I’m having an intermittent problem with a ball getting stuck in the back left corner of the game. Under the Wonkavator assembly. I’ll plunge a ball with will hit a pop bumper and shoot back there and gets stuck. Nudging or shaking the game won’t knock it loose. When anther ball plunges it frees the ball. If I lift the playfield while the ball is back there it seems to move freely then comes out after I lower the playfield. Any ideas?
Quick Scorbit app update: v1.0.24 Release
In addition to many bug fixes, two important feature changes:
1. Any leaderboard created with ScorbitVision will now appear in the Waiting to Start game session screens (and leaderboard viewing screens) if they are associated with the machine you're viewing, public, and created/owned by the person who owns the machine. For example, you could create a leaderboard for a machine specific to your local pinball league for a machine, make it public, and now anyone playing will see that leaderboard in the carousel while waiting to play.
2. If you open the app or return to the home screen from within a venue and have location set up properly, the app will launch with the machine list for that venue. This is particularly useful for home users which are always in the same venue (their house) and want to skip the venue list. There will be more controls over the venues and venue listing in the next release.
v1.0.24 Release Notes:
-Various performance improvements and bug fixes
-Corrects Android WiFi pairing bug for some OS/hardware combinations
-App will now launch inside a venue if you're standing in it by default.
-Tapping machine title leaderboard icons now takes you to larger leaderboard view.
-Added public custom leaderboards from ScorbitVision to game screens (useful for pinball leagues!)
-Fixed a pairing bug that caused install to get stuck
-Fixed searching for venues with apostrophes
Quoted from Kenz:Yes the flipper flutters when you hold it in. Not all the time though. Just started doing it with this code..
Ok weird. I got the same thing tonight when I updated my GnR code to 1.19! Left flipper flutters on occasion. I figured mechanical in some way. Now I am wondering if it could be code somehow? Likely coincidence I guess. Strange coincidence on two newly updated jjp games eh?!
Quoted from jsa:Quick Scorbit app update: v1.0.24 Release
[quoted image]
In addition to many bug fixes, two important feature changes:
1. Any leaderboard created with ScorbitVision will now appear in the Waiting to Start game session screens (and leaderboard viewing screens) if they are associated with the machine you're viewing, public, and created/owned by the person who owns the machine. For example, you could create a leaderboard for a machine specific to your local pinball league for a machine, make it public, and now anyone playing will see that leaderboard in the carousel while waiting to play.
2. If you open the app or return to the home screen from within a venue and have location set up properly, the app will launch with the machine list for that venue. This is particularly useful for home users which are always in the same venue (their house) and want to skip the venue list. There will be more controls over the venues and venue listing in the next release.
v1.0.24 Release Notes:
-Various performance improvements and bug fixes
-Corrects Android WiFi pairing bug for some OS/hardware combinations
-App will now launch inside a venue if you're standing in it by default.

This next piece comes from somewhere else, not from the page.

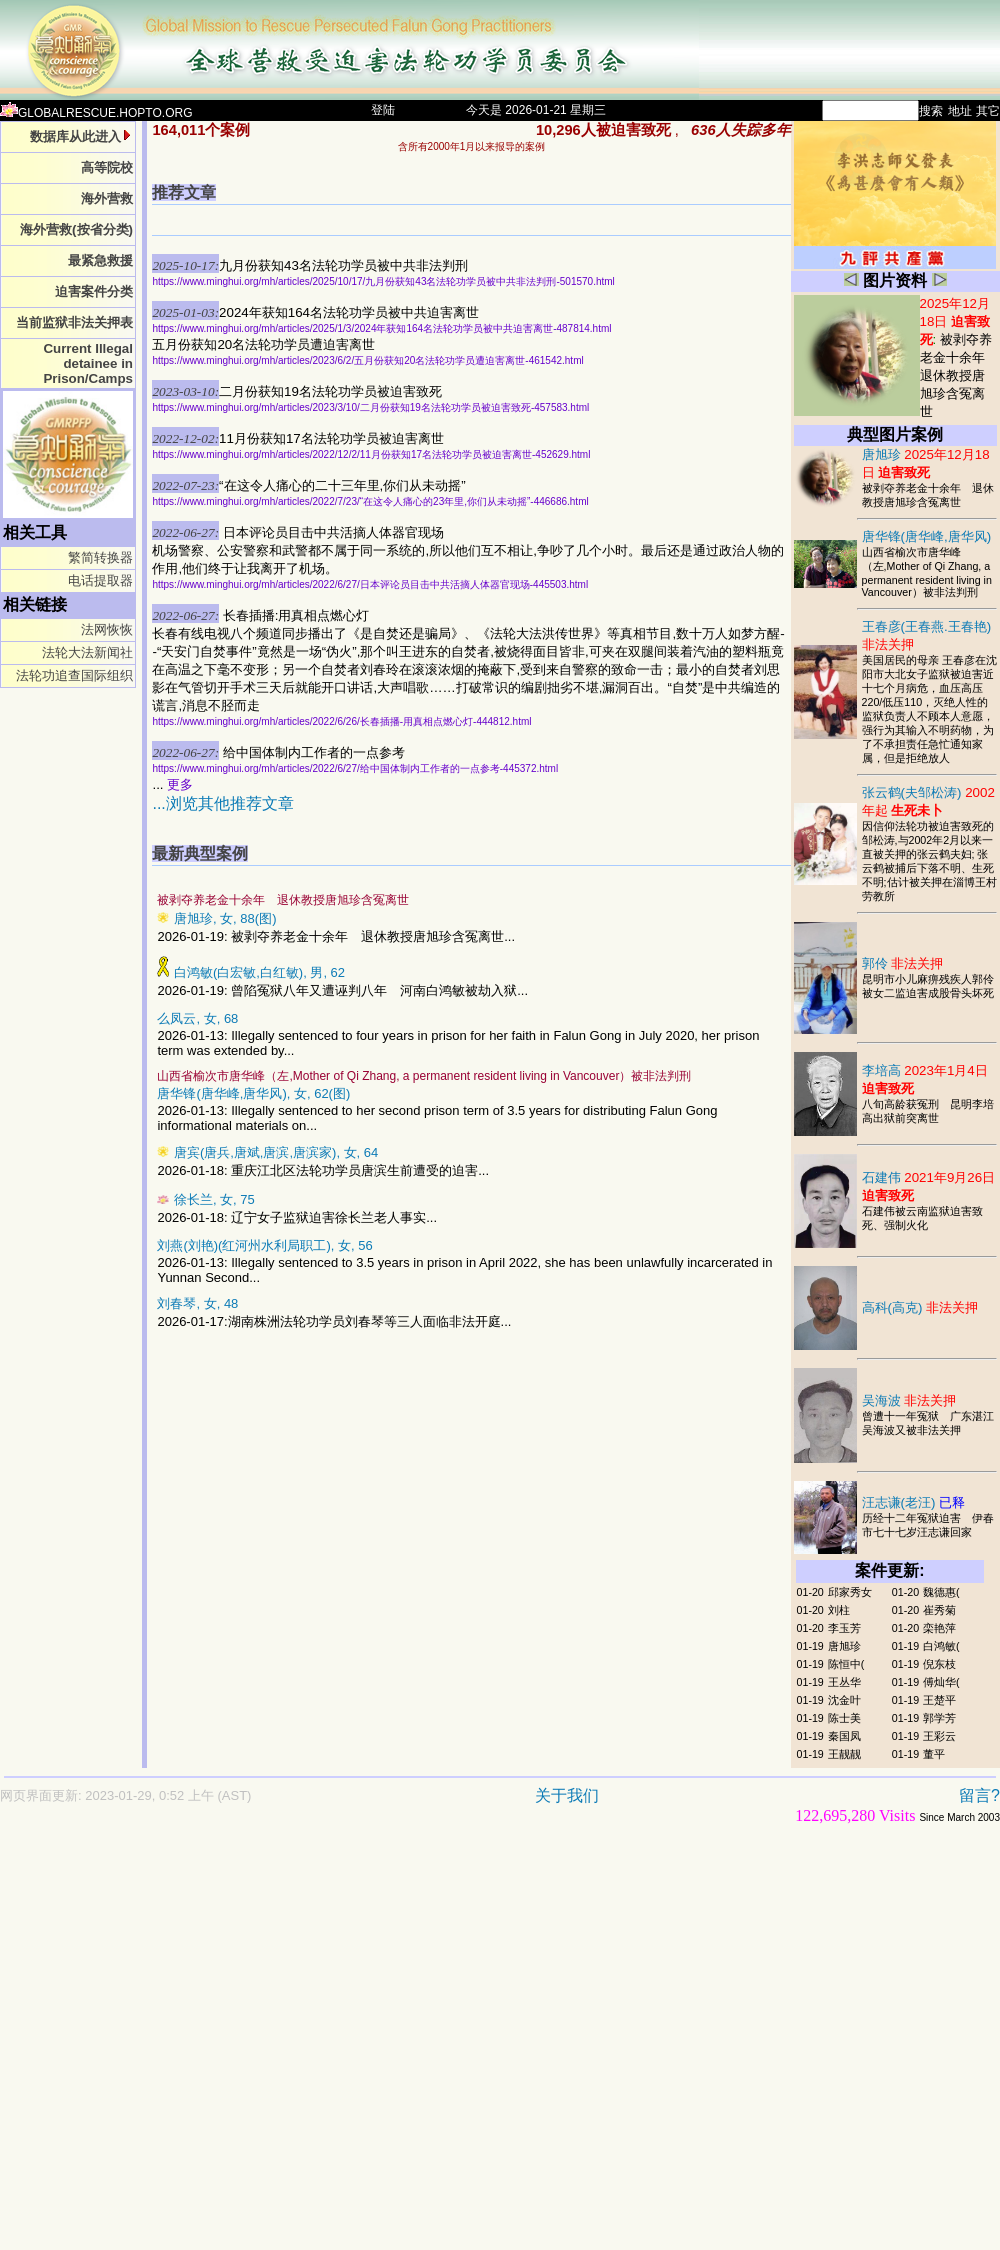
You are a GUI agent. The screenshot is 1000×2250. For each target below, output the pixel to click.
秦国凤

-Tapping machine title leaderboard icons now takes you to larger leaderboard view.
-Added public custom leaderboards from ScorbitVision to game screens (useful for pinball leagues!)
-Fixed a pairing bug that caused install to get stuck
-Fixed searching for venues with apostrophes
So how does one update the scorbit app?
Latest version (1.0.24) doesn’t show on the App Store and I can’t find an “update software” selection in the app on my iPhone.